The watchdog boss told the BEIS Select Committee that there needed to be a credible pathway to profit for energy suppliers.
He said: “It remains a concern to us around the long-term sustainability and attractiveness of this market.”
Ofgem has announced a raft of reforms to clean up the energy sector including fit and proper person tests and capital adequacy requirements, as it looks to clean up the industry and shift business models from a reliance on switching and growth pledges to sustainable profit-making.
Brearley explained to the Westminster committee he was looking to ensure suppliers would find the market attractive to invest in, while protecting customers from industry carnage and skyrocketing bills.

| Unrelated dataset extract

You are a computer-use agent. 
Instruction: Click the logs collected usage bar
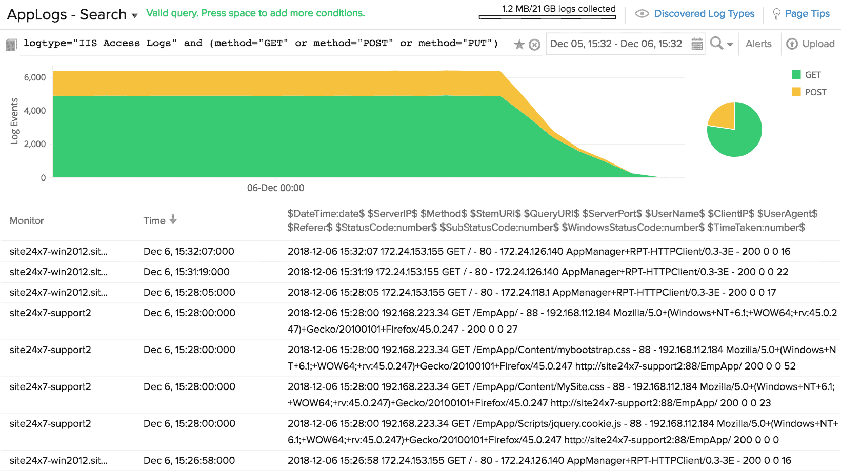pyautogui.click(x=547, y=17)

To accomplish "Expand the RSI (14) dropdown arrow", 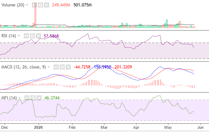I will click(19, 36).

He said: “We will continue to do what we can in two ways. Both in terms of evolving the existing price cap to make sure it’s as flexible as possible, and as we build financial resilience of the sector it will become more compelling for investors to come into this market and make sure they can see a sustained profit not based on volatility in the market.”

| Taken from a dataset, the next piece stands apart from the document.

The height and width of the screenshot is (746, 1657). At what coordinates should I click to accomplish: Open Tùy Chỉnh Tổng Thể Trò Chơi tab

The energy price cap does not just constrain costs for energy usage, but also caps the level of profits an energy supplier can make to 1.9 per cent.
Unlike energy producers, which have raked in record profits over the past 12-18 months, energy suppliers operate in a highly regulated environment and have suffered losses amid the industry crisis.
Even Centrica, which has recently predicted a near eight-fold increase in its full-year profits, expects British Gas will struggle to break even.
Brearley’s comments were in response to questions from committee chair Darren Jones about Shell’s long-term future in the home retail market.
The energy giant announced last week it has launched a strategic review of its retail operations in the UK, Germany and Netherlands.
The home supplier business, Shell Energy, is a loss-making enterprise for the company, reflecting the industry landscape at large, where 30 suppliers have collapsed amid tough market conditions and insufficient hedging.
It is home to 1.4m household customers in the UK, making the energy firm’s possible exit a significant blow to the market.
The London-listed fossil fuel giant confirmed to City A.M. the review is in line with its ‘Powering Progress’ strategy, which focuses on maximising value for shareholders – and refused to rule out a sale of the business.